Listed records —
/---

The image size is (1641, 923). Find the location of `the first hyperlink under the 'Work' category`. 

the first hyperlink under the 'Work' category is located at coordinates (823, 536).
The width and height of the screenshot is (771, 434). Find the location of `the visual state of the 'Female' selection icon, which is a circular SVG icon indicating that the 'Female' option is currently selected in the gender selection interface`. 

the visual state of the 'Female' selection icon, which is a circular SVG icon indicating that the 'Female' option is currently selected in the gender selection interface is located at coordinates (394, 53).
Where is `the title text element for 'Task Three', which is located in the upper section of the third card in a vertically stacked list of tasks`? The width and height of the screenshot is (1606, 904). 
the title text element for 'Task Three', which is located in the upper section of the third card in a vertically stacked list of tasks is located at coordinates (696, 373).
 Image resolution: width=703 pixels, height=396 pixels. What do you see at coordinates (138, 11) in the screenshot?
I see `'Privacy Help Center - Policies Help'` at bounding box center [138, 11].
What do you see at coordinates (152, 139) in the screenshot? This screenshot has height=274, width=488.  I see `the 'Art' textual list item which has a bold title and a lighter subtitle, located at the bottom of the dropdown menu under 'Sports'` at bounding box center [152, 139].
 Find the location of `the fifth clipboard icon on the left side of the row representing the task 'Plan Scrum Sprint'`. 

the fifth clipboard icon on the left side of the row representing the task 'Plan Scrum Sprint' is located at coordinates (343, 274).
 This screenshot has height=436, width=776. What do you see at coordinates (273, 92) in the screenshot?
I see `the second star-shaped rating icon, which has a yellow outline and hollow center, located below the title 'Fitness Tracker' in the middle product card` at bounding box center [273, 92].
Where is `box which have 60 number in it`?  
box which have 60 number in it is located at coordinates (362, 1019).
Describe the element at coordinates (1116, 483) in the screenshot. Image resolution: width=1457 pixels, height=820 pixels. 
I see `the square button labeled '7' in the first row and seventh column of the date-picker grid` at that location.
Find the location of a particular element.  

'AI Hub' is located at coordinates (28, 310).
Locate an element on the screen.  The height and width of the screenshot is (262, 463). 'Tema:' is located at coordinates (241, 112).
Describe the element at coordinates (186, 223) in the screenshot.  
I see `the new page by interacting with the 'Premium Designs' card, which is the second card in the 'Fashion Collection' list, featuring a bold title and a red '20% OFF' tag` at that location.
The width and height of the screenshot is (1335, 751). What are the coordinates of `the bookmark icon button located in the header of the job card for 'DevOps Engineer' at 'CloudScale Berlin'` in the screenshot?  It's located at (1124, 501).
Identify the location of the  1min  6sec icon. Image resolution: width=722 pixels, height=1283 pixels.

\---

Task statement —
Can you reproduce, word for word, the stretch from the line containing "What do you see at coordinates (152, 139)" through the line containing "center [273, 92].", including both of those lines?

In response —
What do you see at coordinates (152, 139) in the screenshot? This screenshot has height=274, width=488.  I see `the 'Art' textual list item which has a bold title and a lighter subtitle, located at the bottom of the dropdown menu under 'Sports'` at bounding box center [152, 139].
 Find the location of `the fifth clipboard icon on the left side of the row representing the task 'Plan Scrum Sprint'`. 

the fifth clipboard icon on the left side of the row representing the task 'Plan Scrum Sprint' is located at coordinates (343, 274).
 This screenshot has height=436, width=776. What do you see at coordinates (273, 92) in the screenshot?
I see `the second star-shaped rating icon, which has a yellow outline and hollow center, located below the title 'Fitness Tracker' in the middle product card` at bounding box center [273, 92].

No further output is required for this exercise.